• Exercise material
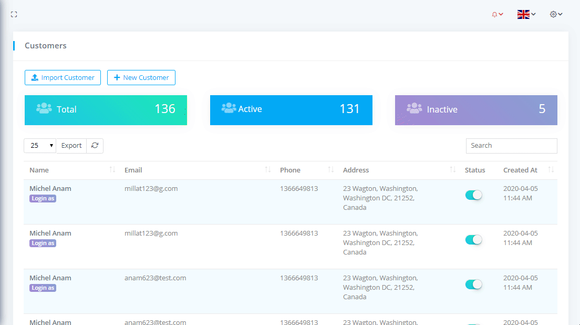Click the Active customers card

click(291, 110)
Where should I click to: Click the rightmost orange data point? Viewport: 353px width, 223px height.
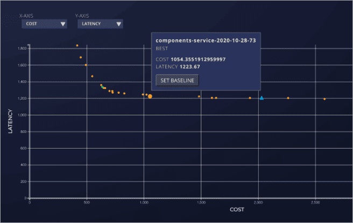pyautogui.click(x=324, y=99)
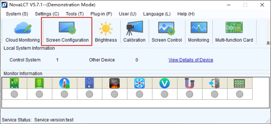Open Cloud Monitoring from the toolbar

(22, 32)
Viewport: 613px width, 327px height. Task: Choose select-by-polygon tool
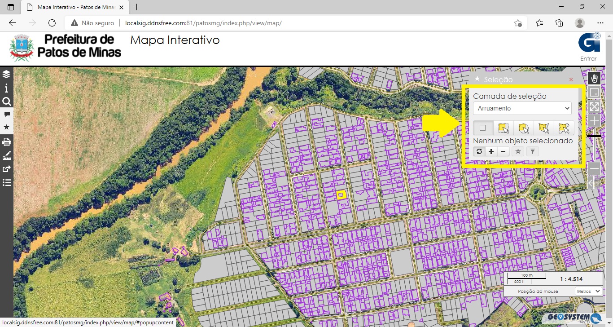click(x=543, y=128)
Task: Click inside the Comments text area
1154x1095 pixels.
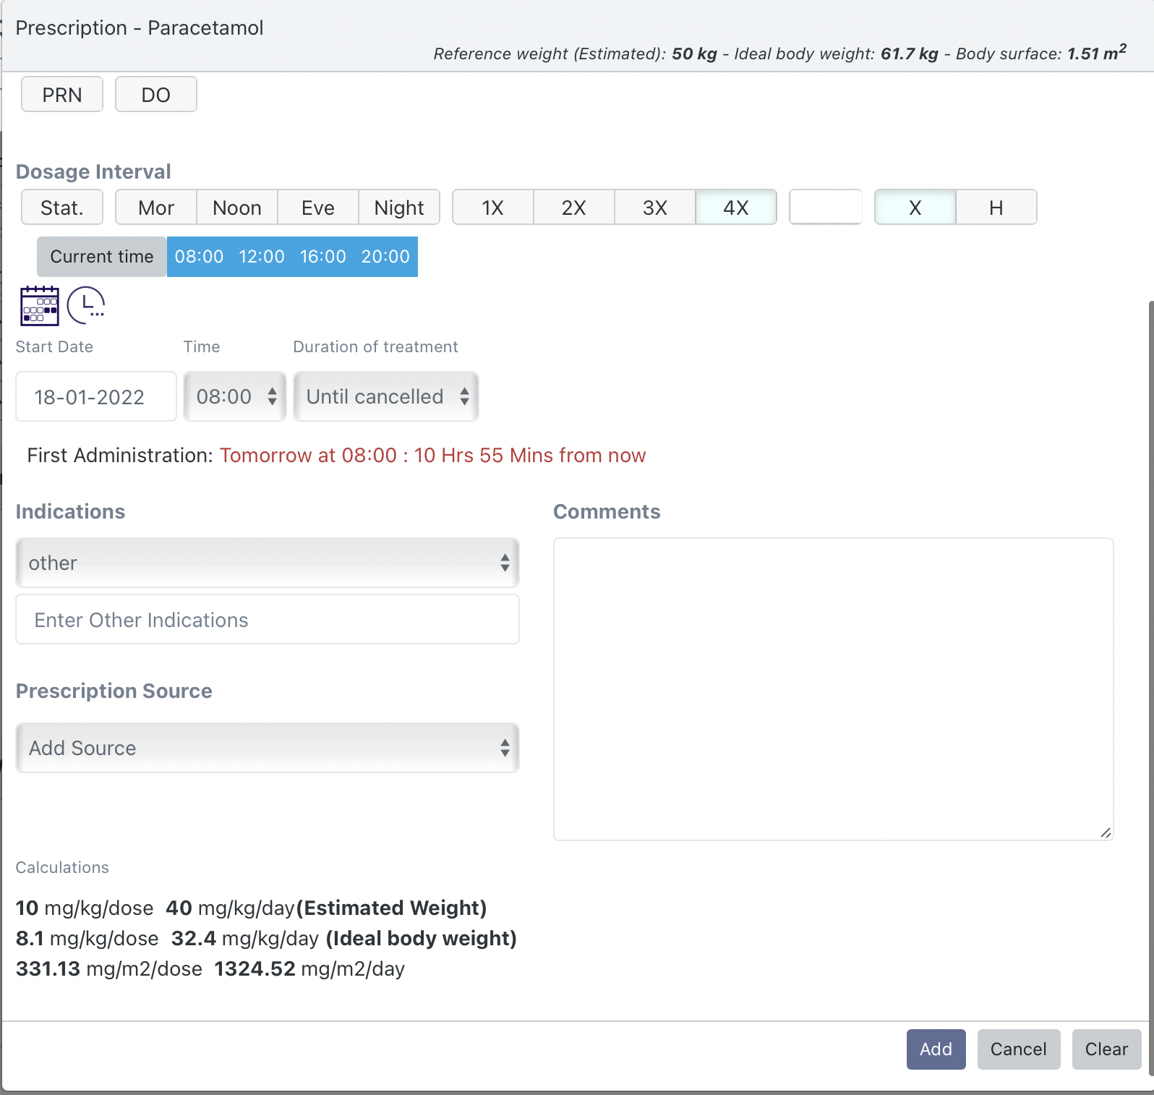Action: [833, 689]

• Work to be completed
Without the pictures, repeat the line with "Where should I" and every line after it to the end of the listing, and nothing else.

• Answer to the problem
Where should I click to: Click the rightmost orange data point? Viewport: 353px width, 223px height.
pyautogui.click(x=324, y=99)
Open Cloud Monitoring from the toolbar

(22, 32)
Viewport: 613px width, 327px height. Task: Choose select-by-polygon tool
click(x=543, y=128)
Task: Click inside the Comments text area
1154x1095 pixels.
Action: [833, 689]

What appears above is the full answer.